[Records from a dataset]
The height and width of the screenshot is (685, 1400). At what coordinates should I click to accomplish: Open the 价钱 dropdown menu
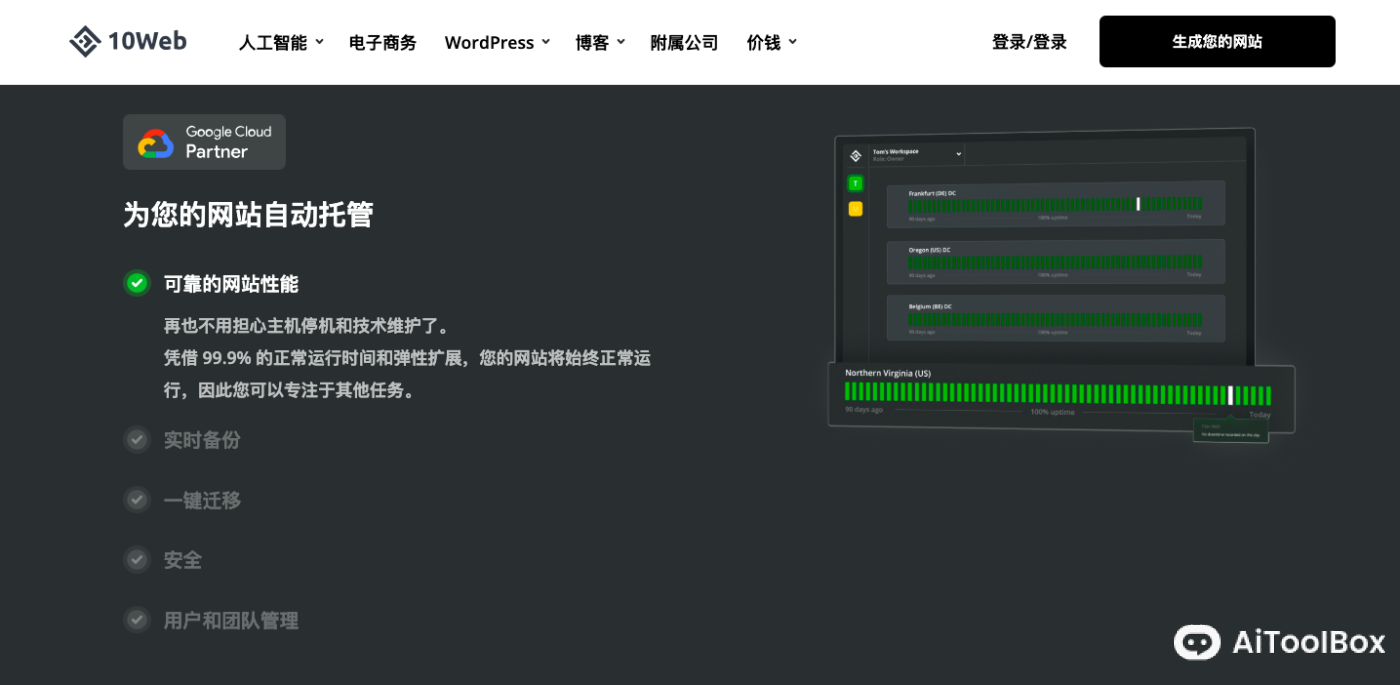point(771,42)
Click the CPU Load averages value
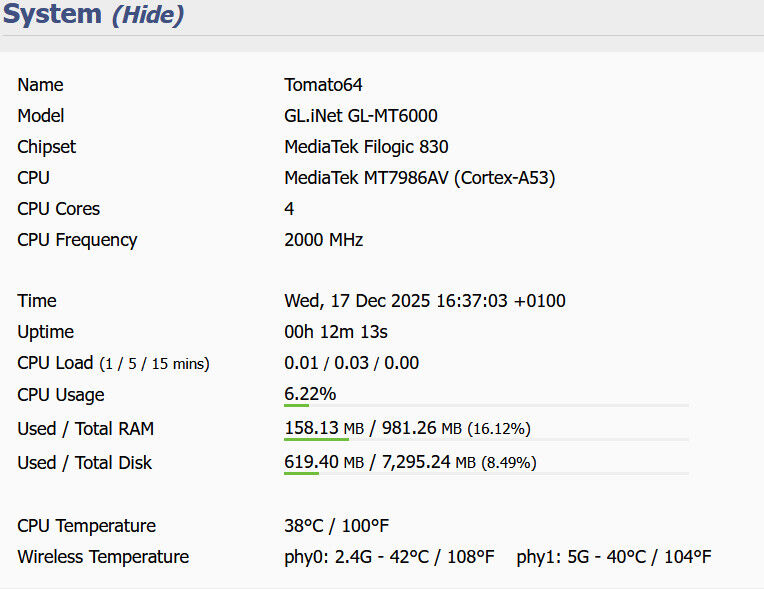Viewport: 764px width, 589px height. 351,363
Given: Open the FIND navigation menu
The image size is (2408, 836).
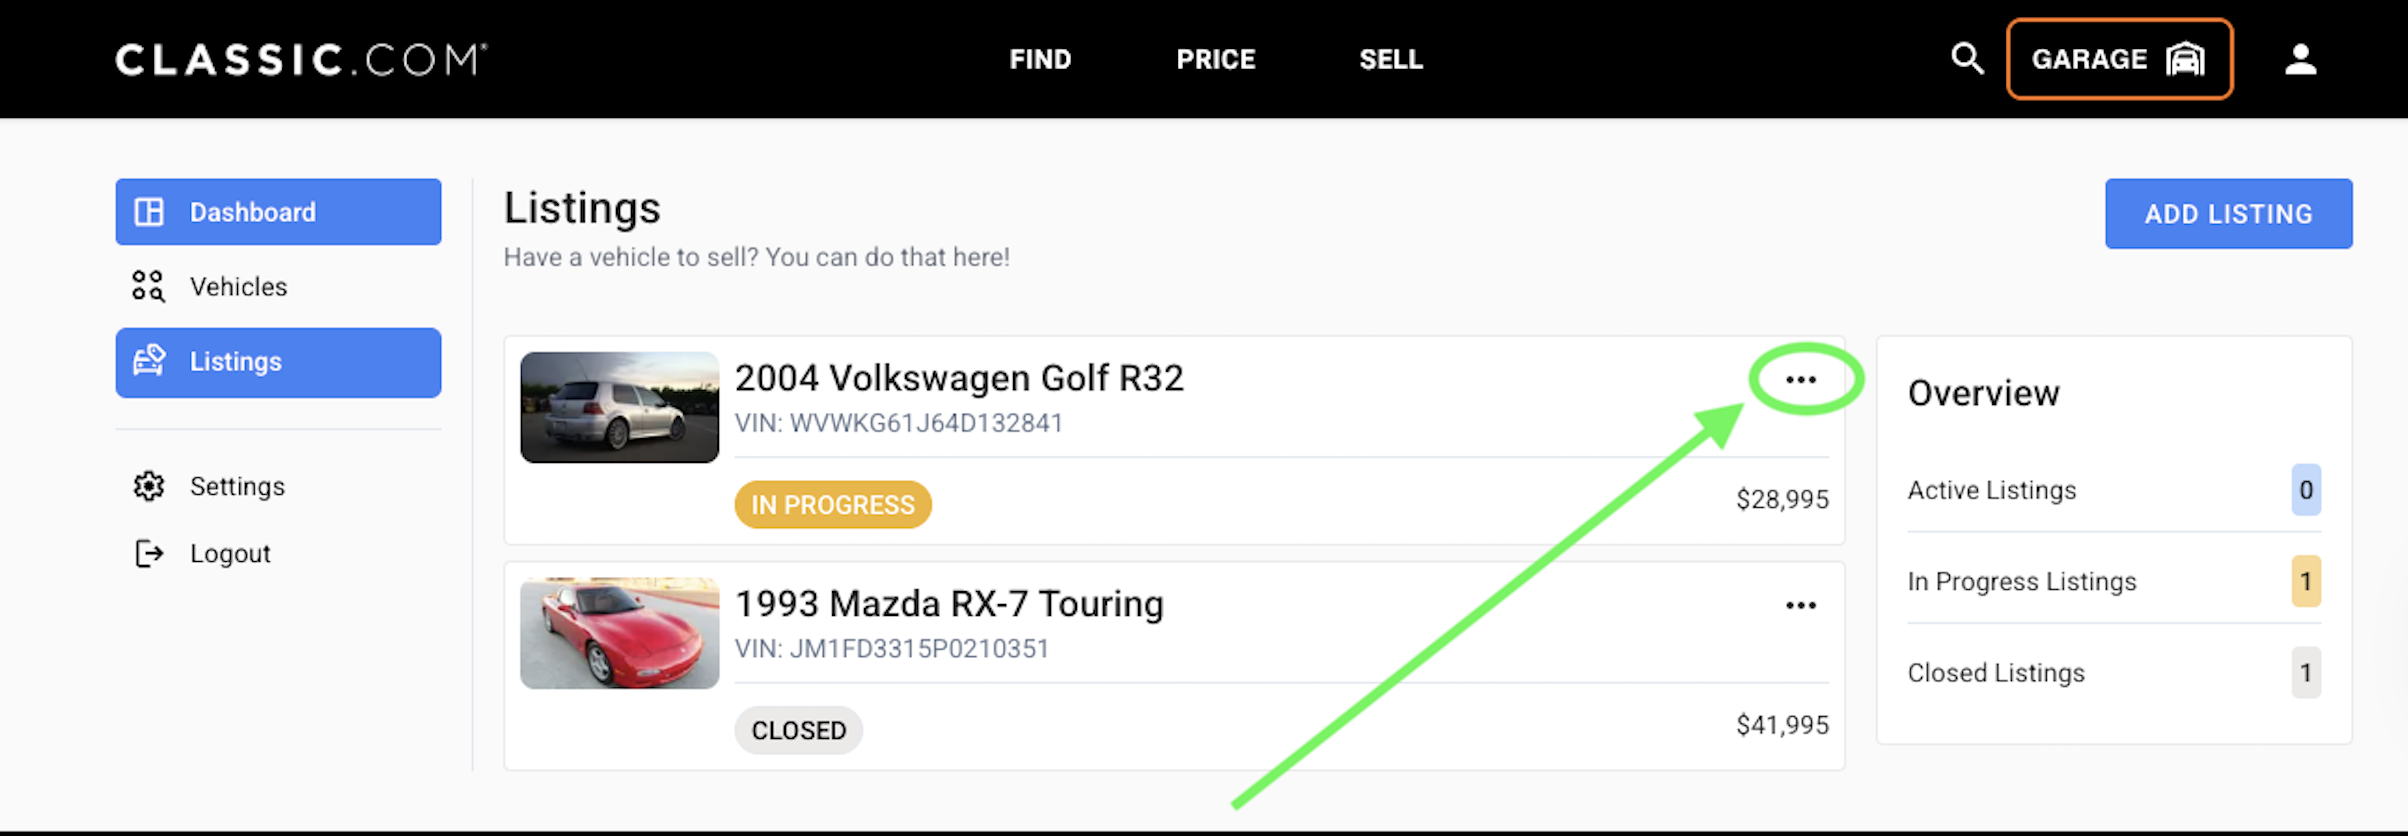Looking at the screenshot, I should click(1040, 60).
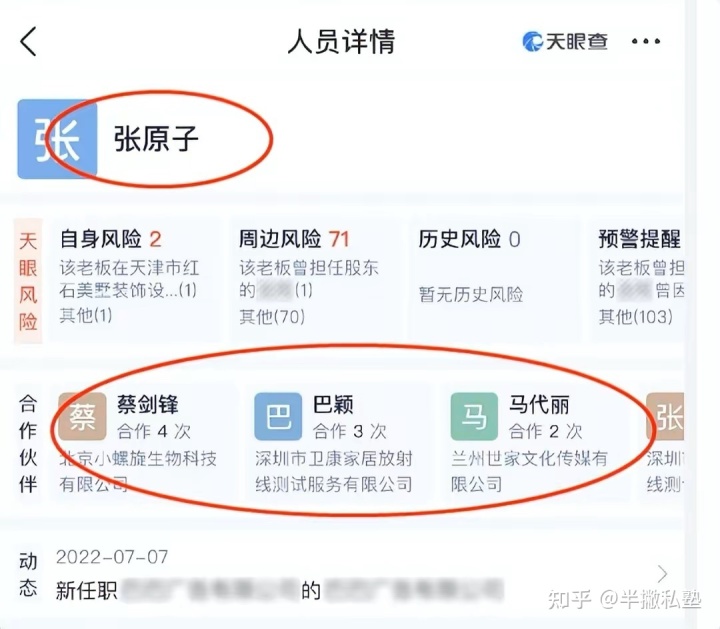Open partner name 蔡剑锋

147,404
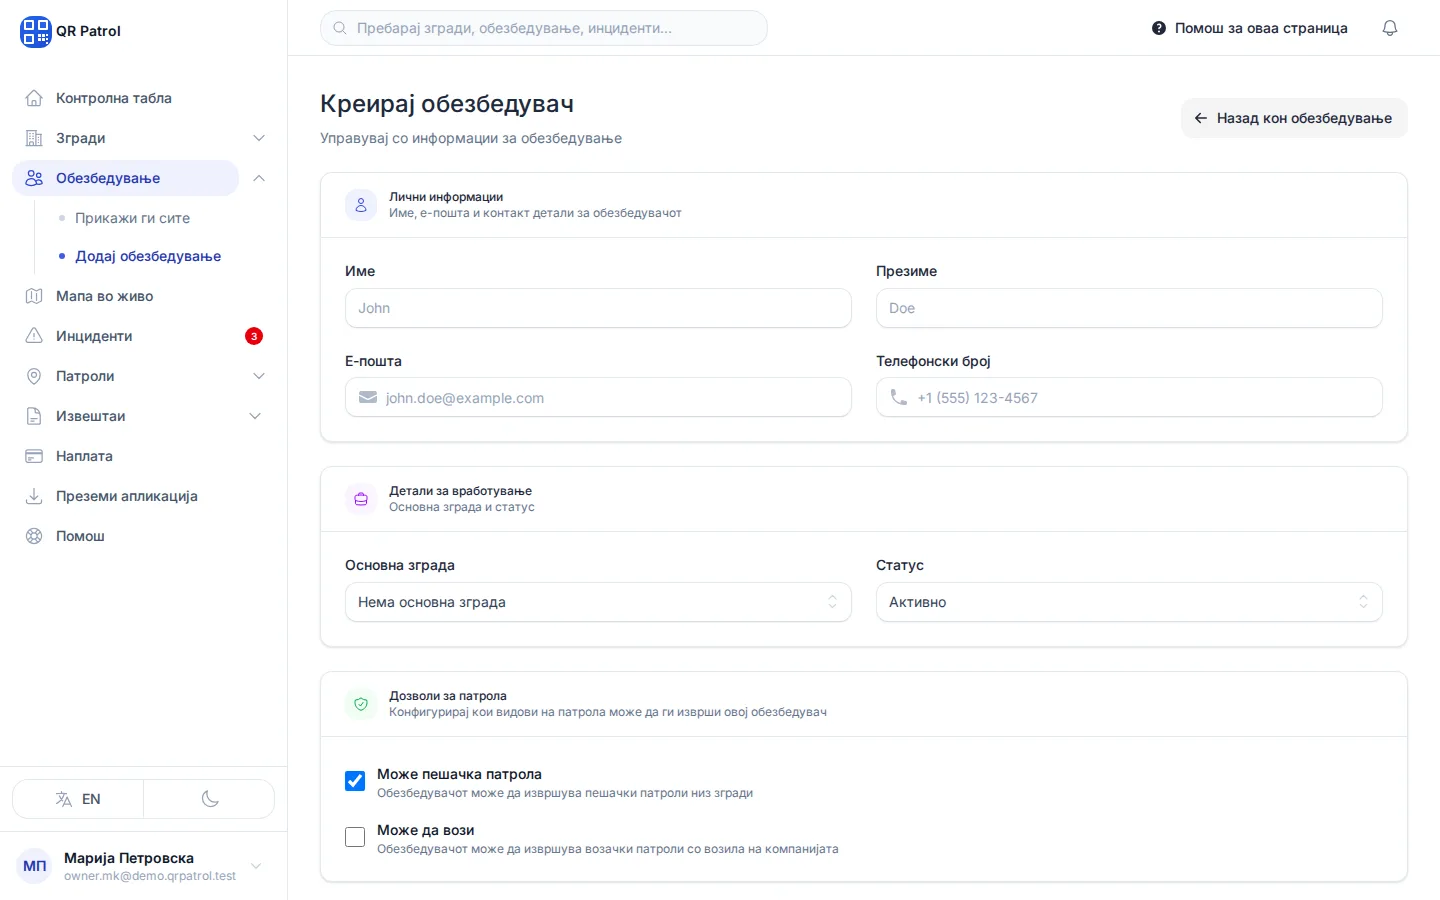Switch language using the EN toggle
The width and height of the screenshot is (1440, 900).
point(78,799)
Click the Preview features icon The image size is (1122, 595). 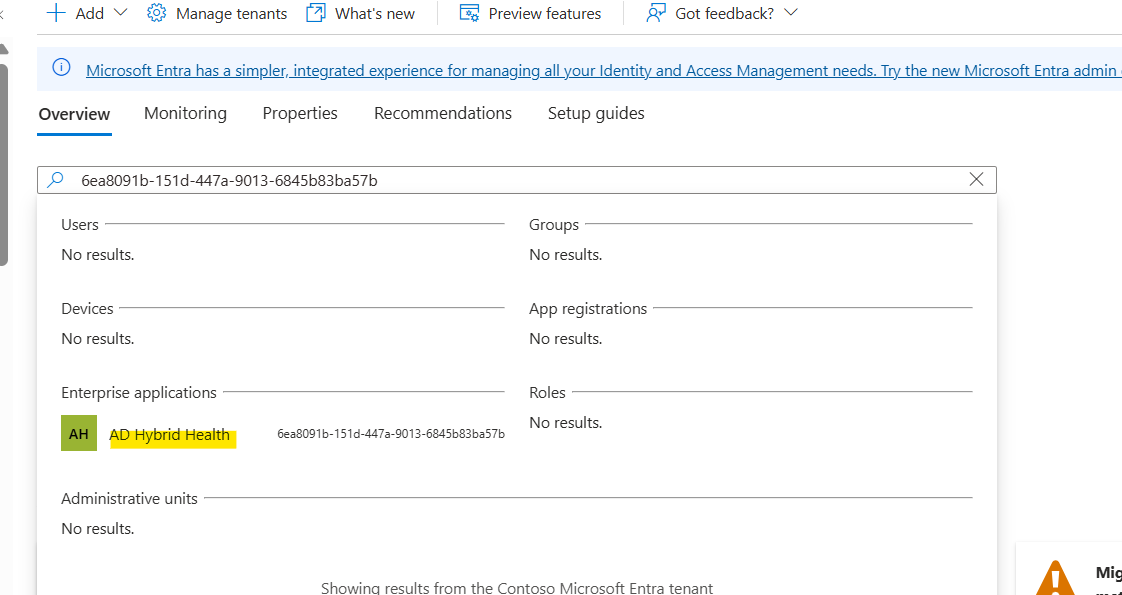pos(469,13)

#### Task description
The response should hold only an exact retyping of the lines from the beginning of the data through the line containing "Given: Open the FIND navigation menu", both ends kept, pictures omitted.

#### Output below
The height and width of the screenshot is (685, 1400). At what coordinates should I click to accomplish: Open the 价钱 dropdown menu
point(771,42)
Click the CPU Load averages value
Viewport: 764px width, 589px height. 351,363
Given: Open the FIND navigation menu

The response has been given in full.